Fluktuasi Ekonomi Ancam Bisnis CEO Dunia
VIVAnews - Hampir tiga perempat kepala eksekutif korporat (chief executive officer/CEO) dunia melihat pertumbuhan ekonomi yang tidak stabil sebagai ancaman potensial bagi bisnis mereka dalam 12 bulan ke depan. Selain itu, hampir sepertiga dari para CEO itu mengatakan bahwa mereka 'sangat khawatir' dengan prospek ekonomi global.
Hasil survei tahunan PricewaterhouseCoopers bertajuk PwC 14th Annual Global CEO Survey menyebutkan sekitar 61 persen responden dari kalangan eksekutif puncak itu menilai ancaman umum lainnya yang bakal dihadapi adalah reaksi pemerintah terhadap defisit fiskal.
Selain itu, 60 persen CEO mencemaskan adanya peraturan yang tumpang tindih, ancaman dari volatilitas nilai tukar (54 persen), serta kondisi pasar modal yang tidak stabil (52 persen) dan proteksi (40 persen). Sementara itu, momok tingkat inflasi diungkapkan oleh kurang dari sepertiga responden.

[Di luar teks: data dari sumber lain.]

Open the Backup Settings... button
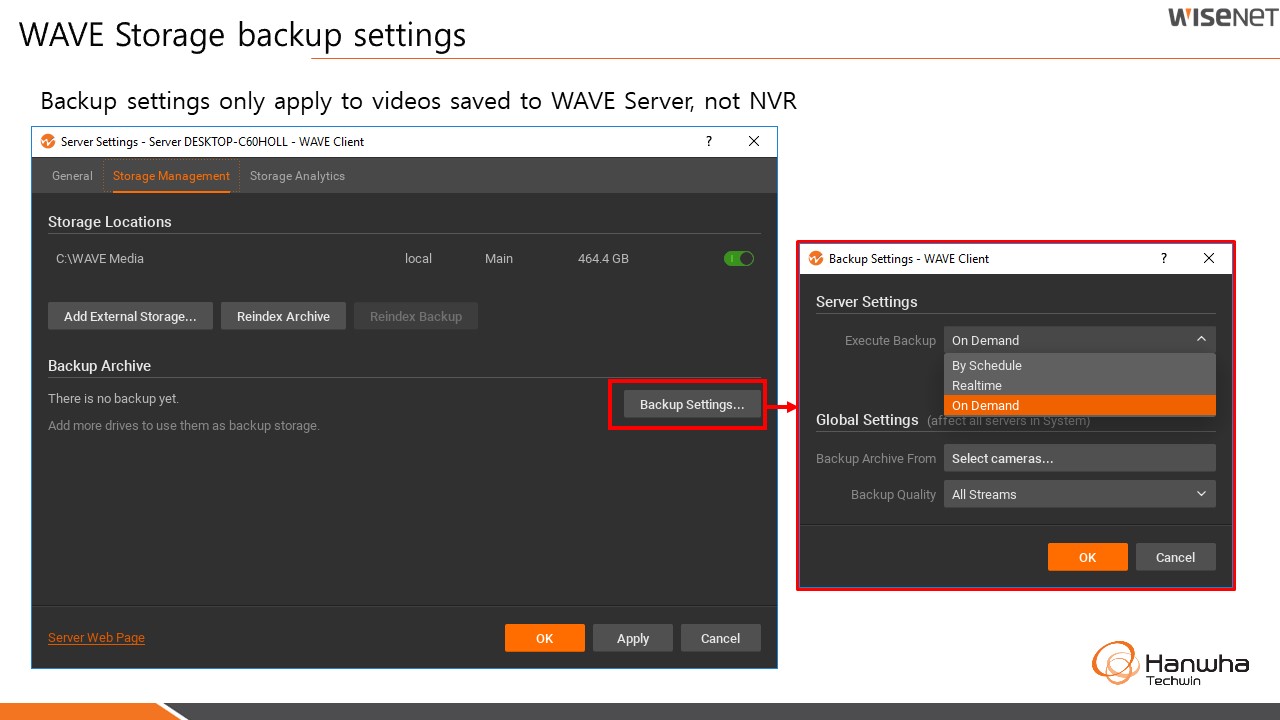The height and width of the screenshot is (720, 1280). click(x=692, y=405)
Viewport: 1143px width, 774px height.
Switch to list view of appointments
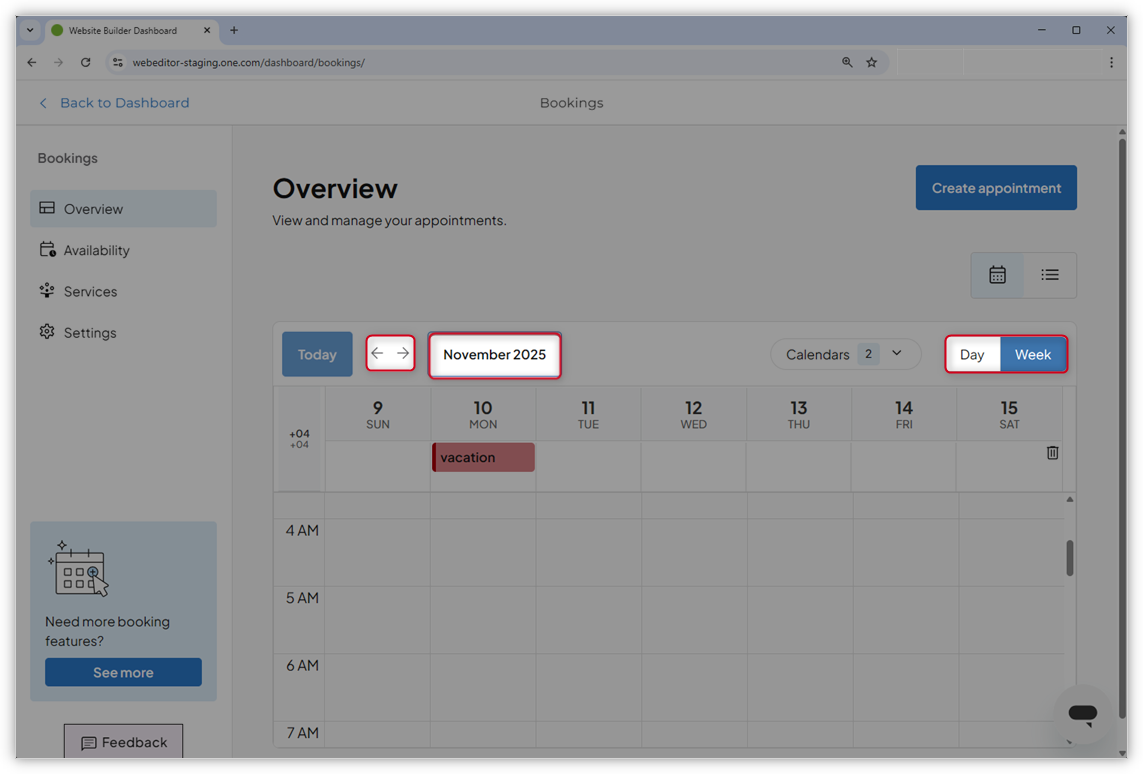coord(1049,275)
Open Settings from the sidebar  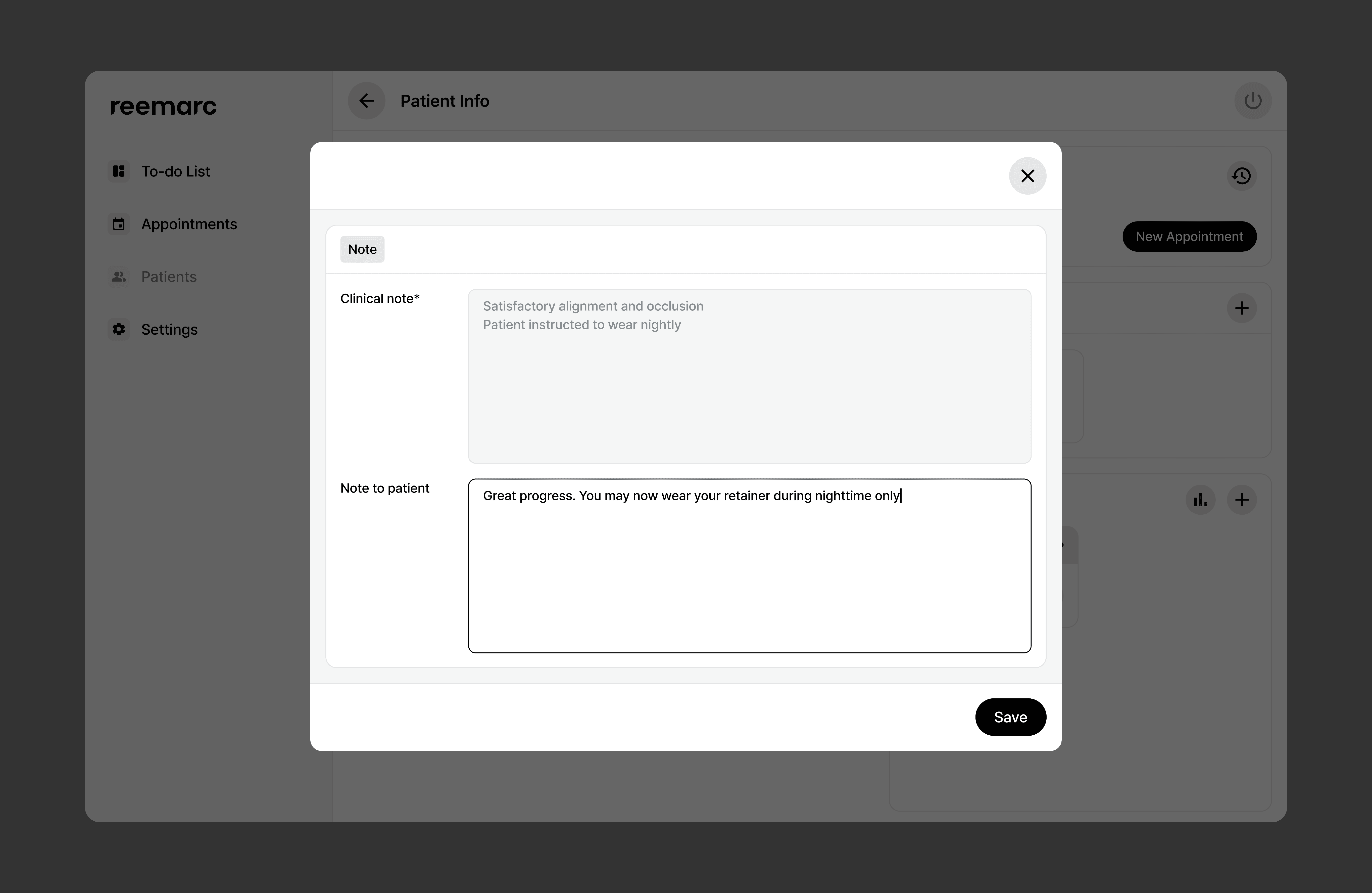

Di antara ancaman bisnis bagi CEO itu, 56 persen responden mengkhawatirkan ketersediaan bakat yang dibutuhkan, diikuti oleh peningkatan pajak (55 persen), dan pergeseran permanen dalam perilaku konsumen (48 persen).
"Kekurangan potensi bakat menjadi perhatian khusus di Asia Pasifik, Eropa Tengah dan Timur, Timur Tengah, serta Afrika," kata PwC mengutip hasil survei.
Risiko global lainnya yang diungkapkan para CEO termasuk ketidakstabilan politik (58 persen), kelangkaan sumber daya alam (34 persen), perubahan iklim (27 persen), dan bencana alam (25 persen).
Untuk itu, hampir separuh dari CEO mengatakan prioritas pemerintah harus ditekankan dalam perbaikan infrastruktur negara. Selain itu, pemerintah suatu negara diharapkan dapat menciptakan dan membina tenaga kerja terampil, serta memastikan stabilitas sektor keuangan dan akses ke modal yang terjangkau.
"Lebih dari 60 persen CEO sepakat bahwa pemotongan belanja publik atau kenaikan pajak akan memperlambat pertumbuhan ekonomi di negara mereka," tulis hasil survei itu.
Bahkan, 53 persen CEO mengatakan pajak perusahaan mereka akan meningkat akibat dari reaksi pemerintah untuk meningkatkan utang publik. Hanya lebih dari sepertiga CEO yang mengatakan bahwa perusahaan mereka telah membuat perubahan strategis karena pemotongan belanja publik atau kenaikan pajak baik di dalam negeri maupun di luar negeri.
Menanggapi hasil survei itu, Kepala Ekonom PT Bank Danamon Tbk, Anton Gunawan, mengatakan, sejumlah CEO global terutama dari negara barat memang masih mengkhawatirkan hambatan iklim investasi di sejumlah negara dunia.
"Belum lagi, mereka masih dihadapkan pada kondisi pemulihan perusahaan (paska guncangan krisis ekonomi)," kata Anton kepada VIVAnews.com di Jakarta.
Anton menilai, khusus di Indonesia, investasi langsung dari perusahaan-perusahaan Eropa dan Amerika Serikat memang belum sebesar ekspansi bisnis yang datang dari kawasan Asia. "Kalau dari Asia, sudah banyak perusahaan Korea, China, Jepang, dan India yang masuk ke Indonesia," tuturnya.
Meski demikian, menurut dia, untuk investasi dalam bentuk portofolio, sejumlah perusahaan dunia sudah begitu gencar masuk ke dalam negeri sejak tahun lalu. "Beda dengan investasi langsung, portofolio investasi asing sudah banyak masuk ke Indonesia," ujarnya.
Survei PwC itu dilakukan dengan wawancara 1.201 responden CEO di 69 negara dalam kuartal terakhir 2010. Dilihat dari wilayah, sebanyak 420 wawancara dilakukan di Eropa Barat, 257 (Asia Pasifik), 221 (Amerika Latin), 148 (Amerika Utara), 98 (Eropa Timur), serta 57 di Timur Tengah dan Afrika.
Negara-negara di Asia Pasifik terdiri atas Australia (40), China (39), Hong Kong (7), India (40), Indonesia (1), Jepang (75), Korea (15), Malaysia ((11), Singapura (4), Taiwan (10), Thailand (5), Vietnam (10).